Fred Olivares, former FBI supervisor turned private investigator, played a central role in one of the most disturbing defense collapses ever seen in a federal criminal case. Based in San Antonio, Olivares quietly joined the defense team after years of government service—without a single disclosure or waiver to the court.
Now, his name sits at the center of bar complaints, DOJ letters, and civil rights litigation. And the truth is catching up.
Olivares previously supervised FBI agents assigned to investigate Bradley Croft. Then, he resurfaced as part of Croft’s defense team—despite a clear, documented conflict of interest. A letter from the U.S. Attorney’s Office confirms that the Department of Justice had warned lead defense counsel Thomas McHugh of this exact conflict.
Instead of disclosing it to the court or stepping away, Olivares stayed on. Quietly. Strategically. Unethically.
In 2018, Croft requested that his defense team subpoena witness Wes Keeling—whose credibility had already been compromised through Brady listings and disciplinary memos. Attorney William Brooks filed the subpoena with the court.
But no one served it.
When confronted during a bar complaint, Fred Olivares submitted a sworn affidavit claiming he handed the subpoena to Croft and instructed him to have his civil attorney serve it. The problem? Croft was on the strictest form of house arrest—unable to go anywhere other than court, his attorney’s office, or the doctor. He had no legal ability to execute that subpoena, and Fred knew it.

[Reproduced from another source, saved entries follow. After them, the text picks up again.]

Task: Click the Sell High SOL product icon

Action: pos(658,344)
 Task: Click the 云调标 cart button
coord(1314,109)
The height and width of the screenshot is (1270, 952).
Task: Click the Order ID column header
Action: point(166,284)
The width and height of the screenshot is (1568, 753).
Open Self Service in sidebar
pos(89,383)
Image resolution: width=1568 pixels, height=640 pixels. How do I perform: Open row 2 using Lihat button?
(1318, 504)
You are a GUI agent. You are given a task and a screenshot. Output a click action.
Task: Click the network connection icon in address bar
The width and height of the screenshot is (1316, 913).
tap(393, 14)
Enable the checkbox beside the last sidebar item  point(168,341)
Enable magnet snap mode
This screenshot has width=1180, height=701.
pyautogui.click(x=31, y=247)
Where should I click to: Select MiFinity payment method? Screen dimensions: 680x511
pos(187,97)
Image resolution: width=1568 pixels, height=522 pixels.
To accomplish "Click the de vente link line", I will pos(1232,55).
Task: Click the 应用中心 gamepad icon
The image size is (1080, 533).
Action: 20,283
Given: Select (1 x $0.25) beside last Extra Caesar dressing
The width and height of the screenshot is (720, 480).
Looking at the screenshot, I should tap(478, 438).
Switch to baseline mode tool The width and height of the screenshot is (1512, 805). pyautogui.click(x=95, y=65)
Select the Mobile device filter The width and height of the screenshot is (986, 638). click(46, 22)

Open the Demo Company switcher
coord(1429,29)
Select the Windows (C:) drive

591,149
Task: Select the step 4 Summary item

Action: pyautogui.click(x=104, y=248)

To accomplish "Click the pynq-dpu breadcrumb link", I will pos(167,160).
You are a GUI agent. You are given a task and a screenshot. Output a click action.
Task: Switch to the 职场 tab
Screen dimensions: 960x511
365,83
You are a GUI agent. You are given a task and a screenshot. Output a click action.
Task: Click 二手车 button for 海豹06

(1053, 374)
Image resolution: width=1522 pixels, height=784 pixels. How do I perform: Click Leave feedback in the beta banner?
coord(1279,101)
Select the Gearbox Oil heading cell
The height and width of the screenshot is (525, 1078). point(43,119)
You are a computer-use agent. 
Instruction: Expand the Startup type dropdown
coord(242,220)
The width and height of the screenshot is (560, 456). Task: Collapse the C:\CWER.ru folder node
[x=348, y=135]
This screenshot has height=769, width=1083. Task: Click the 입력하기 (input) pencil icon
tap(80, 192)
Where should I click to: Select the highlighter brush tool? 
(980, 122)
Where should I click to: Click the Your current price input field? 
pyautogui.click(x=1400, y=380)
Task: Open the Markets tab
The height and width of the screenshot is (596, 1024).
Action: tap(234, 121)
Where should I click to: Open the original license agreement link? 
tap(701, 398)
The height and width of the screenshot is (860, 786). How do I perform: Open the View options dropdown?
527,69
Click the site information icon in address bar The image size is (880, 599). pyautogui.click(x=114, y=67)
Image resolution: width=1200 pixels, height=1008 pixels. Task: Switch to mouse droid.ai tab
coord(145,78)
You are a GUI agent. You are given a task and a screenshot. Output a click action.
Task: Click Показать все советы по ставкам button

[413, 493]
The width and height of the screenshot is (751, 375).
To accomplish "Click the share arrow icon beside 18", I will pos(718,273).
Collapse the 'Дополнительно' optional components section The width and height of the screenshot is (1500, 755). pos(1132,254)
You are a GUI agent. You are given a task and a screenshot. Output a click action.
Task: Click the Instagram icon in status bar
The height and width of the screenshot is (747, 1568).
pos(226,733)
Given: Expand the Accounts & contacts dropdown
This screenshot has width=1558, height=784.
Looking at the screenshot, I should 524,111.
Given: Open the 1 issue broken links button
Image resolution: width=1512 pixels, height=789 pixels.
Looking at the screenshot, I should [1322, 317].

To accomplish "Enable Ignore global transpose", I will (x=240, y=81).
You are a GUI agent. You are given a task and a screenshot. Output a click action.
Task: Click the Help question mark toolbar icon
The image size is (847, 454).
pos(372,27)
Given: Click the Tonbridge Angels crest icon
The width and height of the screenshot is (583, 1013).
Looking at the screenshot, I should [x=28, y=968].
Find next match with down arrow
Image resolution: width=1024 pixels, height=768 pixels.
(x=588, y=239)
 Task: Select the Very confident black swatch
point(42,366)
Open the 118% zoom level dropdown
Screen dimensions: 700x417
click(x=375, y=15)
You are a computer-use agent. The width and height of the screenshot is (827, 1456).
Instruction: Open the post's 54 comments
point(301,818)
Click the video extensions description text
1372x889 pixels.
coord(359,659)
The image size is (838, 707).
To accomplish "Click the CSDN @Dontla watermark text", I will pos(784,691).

This wasn’t incompetence. It was coordinated failure. Olivares, McHugh, and Brooks all had the opportunity—and the duty—to act. Instead, they stayed quiet while a subpoena was buried, a Brady witness testified, and a conviction took root.
And now, Olivares’ false affidavit is preserved in the record. Alongside the DOJ’s letter. Alongside the unserved subpoena. Alongside a mountain of evidence showing that this wasn’t just a trial gone wrong—it was a defense that never tried to win.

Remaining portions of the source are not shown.